• Task:
Could you return every record below exactly as it is written?

[[ Exercise data open ]]

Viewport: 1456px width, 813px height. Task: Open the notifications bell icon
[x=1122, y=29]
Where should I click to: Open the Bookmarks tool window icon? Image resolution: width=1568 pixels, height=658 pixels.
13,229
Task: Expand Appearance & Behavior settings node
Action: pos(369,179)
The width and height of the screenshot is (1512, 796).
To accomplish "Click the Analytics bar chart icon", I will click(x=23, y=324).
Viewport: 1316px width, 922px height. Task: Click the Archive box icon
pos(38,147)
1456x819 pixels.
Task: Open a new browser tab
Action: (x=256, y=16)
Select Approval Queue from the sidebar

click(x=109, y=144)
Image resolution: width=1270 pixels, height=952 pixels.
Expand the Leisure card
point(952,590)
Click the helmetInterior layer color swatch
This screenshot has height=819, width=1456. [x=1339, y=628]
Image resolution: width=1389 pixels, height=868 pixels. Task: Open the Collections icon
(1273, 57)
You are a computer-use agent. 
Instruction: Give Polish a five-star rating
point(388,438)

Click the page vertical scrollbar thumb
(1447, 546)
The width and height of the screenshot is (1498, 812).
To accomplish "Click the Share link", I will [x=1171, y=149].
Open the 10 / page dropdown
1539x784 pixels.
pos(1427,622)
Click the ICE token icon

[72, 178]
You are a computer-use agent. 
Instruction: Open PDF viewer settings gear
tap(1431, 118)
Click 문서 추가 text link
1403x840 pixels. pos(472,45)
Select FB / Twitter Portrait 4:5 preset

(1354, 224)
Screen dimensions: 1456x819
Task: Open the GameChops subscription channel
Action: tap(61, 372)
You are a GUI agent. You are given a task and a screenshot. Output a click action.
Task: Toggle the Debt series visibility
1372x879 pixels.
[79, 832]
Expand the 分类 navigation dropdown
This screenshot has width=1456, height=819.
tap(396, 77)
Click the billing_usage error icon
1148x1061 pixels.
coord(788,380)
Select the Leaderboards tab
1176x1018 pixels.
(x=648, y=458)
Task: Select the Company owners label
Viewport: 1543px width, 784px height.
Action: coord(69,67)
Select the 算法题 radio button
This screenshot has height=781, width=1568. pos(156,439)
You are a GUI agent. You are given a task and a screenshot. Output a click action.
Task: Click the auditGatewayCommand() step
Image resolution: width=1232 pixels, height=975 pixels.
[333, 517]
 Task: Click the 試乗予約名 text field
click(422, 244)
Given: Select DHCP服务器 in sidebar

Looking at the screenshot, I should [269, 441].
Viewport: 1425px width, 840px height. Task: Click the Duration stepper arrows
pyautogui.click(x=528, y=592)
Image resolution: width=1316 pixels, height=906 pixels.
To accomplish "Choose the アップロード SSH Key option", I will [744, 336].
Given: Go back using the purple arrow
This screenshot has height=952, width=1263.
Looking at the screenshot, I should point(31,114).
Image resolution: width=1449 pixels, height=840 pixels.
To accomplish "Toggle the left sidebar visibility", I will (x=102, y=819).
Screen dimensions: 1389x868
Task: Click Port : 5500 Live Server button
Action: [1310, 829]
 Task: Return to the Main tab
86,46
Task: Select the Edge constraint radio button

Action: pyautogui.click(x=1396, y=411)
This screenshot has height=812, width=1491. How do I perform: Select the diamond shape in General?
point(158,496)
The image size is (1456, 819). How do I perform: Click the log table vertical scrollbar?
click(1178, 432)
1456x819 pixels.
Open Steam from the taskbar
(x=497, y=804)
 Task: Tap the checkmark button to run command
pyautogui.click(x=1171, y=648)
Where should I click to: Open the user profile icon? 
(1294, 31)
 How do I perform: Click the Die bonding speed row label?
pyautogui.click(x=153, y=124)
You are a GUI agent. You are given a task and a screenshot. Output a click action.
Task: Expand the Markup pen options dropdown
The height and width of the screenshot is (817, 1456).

[[ Exercise data closed ]]

• Worked solution:
Viewport: 1456px width, 813px height. Task: Open the notifications bell icon
[x=1122, y=29]
Where should I click to: Open the Bookmarks tool window icon? Image resolution: width=1568 pixels, height=658 pixels.
13,229
Task: Expand Appearance & Behavior settings node
Action: pos(369,179)
The width and height of the screenshot is (1512, 796).
To accomplish "Click the Analytics bar chart icon", I will click(x=23, y=324).
Viewport: 1316px width, 922px height. Task: Click the Archive box icon
pos(38,147)
1456x819 pixels.
Task: Open a new browser tab
Action: (x=256, y=16)
Select Approval Queue from the sidebar

click(x=109, y=144)
Image resolution: width=1270 pixels, height=952 pixels.
Expand the Leisure card
point(952,590)
Click the helmetInterior layer color swatch
This screenshot has height=819, width=1456. [x=1339, y=628]
Image resolution: width=1389 pixels, height=868 pixels. Task: Open the Collections icon
(1273, 57)
You are a computer-use agent. 
Instruction: Give Polish a five-star rating
point(388,438)

Click the page vertical scrollbar thumb
(1447, 546)
The width and height of the screenshot is (1498, 812).
To accomplish "Click the Share link", I will [x=1171, y=149].
Open the 10 / page dropdown
1539x784 pixels.
pos(1427,622)
Click the ICE token icon

[72, 178]
You are a computer-use agent. 
Instruction: Open PDF viewer settings gear
tap(1431, 118)
Click 문서 추가 text link
1403x840 pixels. pos(472,45)
Select FB / Twitter Portrait 4:5 preset

(1354, 224)
Screen dimensions: 1456x819
Task: Open the GameChops subscription channel
Action: tap(61, 372)
You are a GUI agent. You are given a task and a screenshot. Output a click action.
Task: Toggle the Debt series visibility
1372x879 pixels.
[79, 832]
Expand the 分类 navigation dropdown
This screenshot has width=1456, height=819.
tap(396, 77)
Click the billing_usage error icon
1148x1061 pixels.
coord(788,380)
Select the Leaderboards tab
1176x1018 pixels.
(x=648, y=458)
Task: Select the Company owners label
Viewport: 1543px width, 784px height.
Action: coord(69,67)
Select the 算法题 radio button
This screenshot has height=781, width=1568. pos(156,439)
You are a GUI agent. You are given a task and a screenshot. Output a click action.
Task: Click the auditGatewayCommand() step
Image resolution: width=1232 pixels, height=975 pixels.
[333, 517]
 Task: Click the 試乗予約名 text field
click(422, 244)
Given: Select DHCP服务器 in sidebar

Looking at the screenshot, I should [269, 441].
Viewport: 1425px width, 840px height. Task: Click the Duration stepper arrows
pyautogui.click(x=528, y=592)
Image resolution: width=1316 pixels, height=906 pixels.
To accomplish "Choose the アップロード SSH Key option", I will [744, 336].
Given: Go back using the purple arrow
This screenshot has height=952, width=1263.
Looking at the screenshot, I should point(31,114).
Image resolution: width=1449 pixels, height=840 pixels.
To accomplish "Toggle the left sidebar visibility", I will (x=102, y=819).
Screen dimensions: 1389x868
Task: Click Port : 5500 Live Server button
Action: [1310, 829]
 Task: Return to the Main tab
86,46
Task: Select the Edge constraint radio button

Action: pyautogui.click(x=1396, y=411)
This screenshot has height=812, width=1491. How do I perform: Select the diamond shape in General?
point(158,496)
The image size is (1456, 819). How do I perform: Click the log table vertical scrollbar?
click(1178, 432)
1456x819 pixels.
Open Steam from the taskbar
(x=497, y=804)
 Task: Tap the checkmark button to run command
pyautogui.click(x=1171, y=648)
Where should I click to: Open the user profile icon? 
(1294, 31)
 How do I perform: Click the Die bonding speed row label?
pyautogui.click(x=153, y=124)
You are a GUI agent. You are given a task and a screenshot. Output a click action.
Task: Expand the Markup pen options dropdown
The height and width of the screenshot is (817, 1456).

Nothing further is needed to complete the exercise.